- Born: 2 August 1893 Durban
- Died: 29 November 1981 (aged 88) Sydney, Australia
- Education: Imperial College London Girton College, Cambridge Bedford College, London
- Scientific career
- Workplaces: Royal Institution Burroughs Wellcome

= Isabel Ellie Knaggs =

Crystallographer

Isabel Ellie Knaggs (2 August 1893 – 29 November 1980) was a Colony of Natal born crystallographer. She was educated and worked in the UK. She worked with Kathleen Lonsdale on the crystal structure of benzil.

== Early life and education ==
Knaggs was born in Durban. She may have attended a Froebel kindergarten in Hampstead. She attended North London Collegiate School and later attended Bedford College, London. In 1913 Knaggs joined Girton College at the University of Cambridge to study chemistry. She studied with William Pope on the determination of crystal structures. Arthur Hutchinson appointed her as a research assistant.
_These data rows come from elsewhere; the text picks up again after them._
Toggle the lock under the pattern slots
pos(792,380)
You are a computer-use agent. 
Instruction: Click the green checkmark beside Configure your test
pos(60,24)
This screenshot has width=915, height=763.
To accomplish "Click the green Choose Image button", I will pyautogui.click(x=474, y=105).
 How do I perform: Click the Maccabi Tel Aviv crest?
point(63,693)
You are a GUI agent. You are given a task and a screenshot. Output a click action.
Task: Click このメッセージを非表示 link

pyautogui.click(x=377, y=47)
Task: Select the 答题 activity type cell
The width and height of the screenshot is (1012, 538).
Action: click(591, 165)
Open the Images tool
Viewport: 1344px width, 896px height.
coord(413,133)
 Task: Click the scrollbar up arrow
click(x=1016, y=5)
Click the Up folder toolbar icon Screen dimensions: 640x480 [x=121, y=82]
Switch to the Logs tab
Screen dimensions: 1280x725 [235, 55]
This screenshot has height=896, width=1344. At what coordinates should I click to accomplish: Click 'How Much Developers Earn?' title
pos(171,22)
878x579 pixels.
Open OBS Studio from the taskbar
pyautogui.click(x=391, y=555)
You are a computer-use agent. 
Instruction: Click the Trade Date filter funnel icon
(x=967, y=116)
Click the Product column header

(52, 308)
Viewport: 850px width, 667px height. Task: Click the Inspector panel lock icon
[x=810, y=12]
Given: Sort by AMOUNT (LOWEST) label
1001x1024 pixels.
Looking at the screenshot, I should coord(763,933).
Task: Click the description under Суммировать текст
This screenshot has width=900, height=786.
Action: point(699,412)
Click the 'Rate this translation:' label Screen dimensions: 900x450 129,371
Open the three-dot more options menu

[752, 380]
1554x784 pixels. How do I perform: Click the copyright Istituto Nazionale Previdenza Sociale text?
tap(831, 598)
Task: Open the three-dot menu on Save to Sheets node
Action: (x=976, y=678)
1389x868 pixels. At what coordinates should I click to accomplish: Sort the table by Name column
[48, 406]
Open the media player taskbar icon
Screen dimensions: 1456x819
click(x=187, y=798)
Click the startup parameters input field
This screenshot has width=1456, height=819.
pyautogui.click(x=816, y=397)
She was elected as a member of the Geological Society of London in 1921. She completed her PhD, The Relation between the Crystal Structure and Constitution of Carbon Compounds, with Special Reference to Simple Substitution Products of Methane, in 1923 at Imperial College London. During her PhD Knaggs remained as a demonstrator in geology at Bedford College, London.

== Research ==
In 1925 she was awarded a two-year Hertha Ayrton fellowship to join the Royal Institution. Knaggs worked with William Henry Bragg and Kathleen Lonsdale. She looked at diffuse reflection of x-rays from single crystals. She secured a permanent position in 1927. She determined the crystal structure of cyanuric triazide.

Knaggs co-authored Tables of Cubic Crystal Structures with Berta Karlik and Constance Elam in 1932. She served as an advisor to Burroughs Wellcome (now GlaxoSmithKline). In her retirement, Knaggs was elected as a visiting scientist to the Royal Institution.

== Personal life ==
In 1979, Knaggs moved to Australia. On 29 November 1980, Knaggs died in Sydney, Australia.